Aujourd’hui, les récentes productions de séries améliorent la représentation du cinéma nigérian, avec notamment des productions inspirées de géants américains, comme African Desperate Housewives, The Calabash, inspiré de Breaking Bad et bientôt une version nigériane de Game of Thrones, avec dans le rôle des marcheurs blancs… Les colons britanniques! Le Nigéria va même pousser plus loin en créant une sorte de « Netflix nigérian » appelée Iroko TV, créée par le milliardaire Jason Njoku. Au Nigéria, le site concurrence aujourd’hui Netflix en termes d’abonnements et propose la plus large offre de films nollywoodiens.

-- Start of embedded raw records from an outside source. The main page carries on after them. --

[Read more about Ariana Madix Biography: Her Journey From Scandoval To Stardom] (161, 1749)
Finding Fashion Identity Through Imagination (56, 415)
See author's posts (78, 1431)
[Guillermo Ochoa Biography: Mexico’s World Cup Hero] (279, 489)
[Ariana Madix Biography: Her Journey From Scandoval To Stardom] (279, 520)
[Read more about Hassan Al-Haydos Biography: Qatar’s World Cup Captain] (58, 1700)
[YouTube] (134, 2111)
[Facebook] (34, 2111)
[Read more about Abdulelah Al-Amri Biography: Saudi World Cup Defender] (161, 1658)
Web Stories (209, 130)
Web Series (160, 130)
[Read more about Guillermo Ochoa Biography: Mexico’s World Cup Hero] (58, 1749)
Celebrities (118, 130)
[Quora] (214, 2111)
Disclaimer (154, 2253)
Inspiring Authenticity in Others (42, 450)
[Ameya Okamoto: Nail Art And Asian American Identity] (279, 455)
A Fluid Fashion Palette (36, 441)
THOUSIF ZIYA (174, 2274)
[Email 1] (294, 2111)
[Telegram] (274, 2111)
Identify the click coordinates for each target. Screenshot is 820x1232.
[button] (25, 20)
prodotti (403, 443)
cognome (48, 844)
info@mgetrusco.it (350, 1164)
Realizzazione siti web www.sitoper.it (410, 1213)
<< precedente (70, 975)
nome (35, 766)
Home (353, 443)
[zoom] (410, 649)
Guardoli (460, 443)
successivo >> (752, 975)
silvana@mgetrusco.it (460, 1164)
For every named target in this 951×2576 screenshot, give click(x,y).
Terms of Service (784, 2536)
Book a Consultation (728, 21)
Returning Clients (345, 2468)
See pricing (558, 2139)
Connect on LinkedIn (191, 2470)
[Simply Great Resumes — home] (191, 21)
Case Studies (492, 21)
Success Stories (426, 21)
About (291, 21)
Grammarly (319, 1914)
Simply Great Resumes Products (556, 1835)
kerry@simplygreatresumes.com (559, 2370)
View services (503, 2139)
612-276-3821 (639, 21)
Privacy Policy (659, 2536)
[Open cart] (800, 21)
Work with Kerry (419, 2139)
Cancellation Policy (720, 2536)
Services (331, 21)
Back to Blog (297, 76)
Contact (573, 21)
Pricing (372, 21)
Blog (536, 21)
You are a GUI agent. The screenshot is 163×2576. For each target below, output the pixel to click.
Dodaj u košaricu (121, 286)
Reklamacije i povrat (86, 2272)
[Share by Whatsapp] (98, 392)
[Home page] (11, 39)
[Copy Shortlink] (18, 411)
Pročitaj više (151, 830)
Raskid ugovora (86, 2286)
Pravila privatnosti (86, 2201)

Netflix qui a tout de même un film nigérian dans son catalogue, The Wedding Party, le film ayant engrangé le plus d’argent dans l’histoire du cinéma nigérian, soit environ 1,2 million d’euros.

Un milieu également touché par #metoo

Comme présenté dans l’émission Quotidien de Yann Barthès, les actrices et réalisatrices nigérianes n’ont pas attendu les scandales de l’affaire Weinstein pour libérer leur parole contre le harcèlement sexuel. En mai 2017, Maureen Onyemaobi, une actrice et réalisatrice, témoignait à la télévision sur le sujet, en disant « ce harcèlement, il nous détruit. » Très vite, deux types de réactions ont suivi. D’un côté, les actrices qui se sont exprimées pour mettre en garde les jeunes actrices du danger, leur conseillant de ne pas laisser leur désespoir les guider, et d’un autre côté la réaction de Mealdred Okwo, une réalisatrice très célèbre au Nigéria, faisant polémique en tweetant: « Celles d’entre vous qui ont couché pour avoir un rôle ou être connues ne devraient pas crier au scandale 10 ans après. » Mais contrairement à Hollywood, aucune tête n’est encore tombée au Nigéria.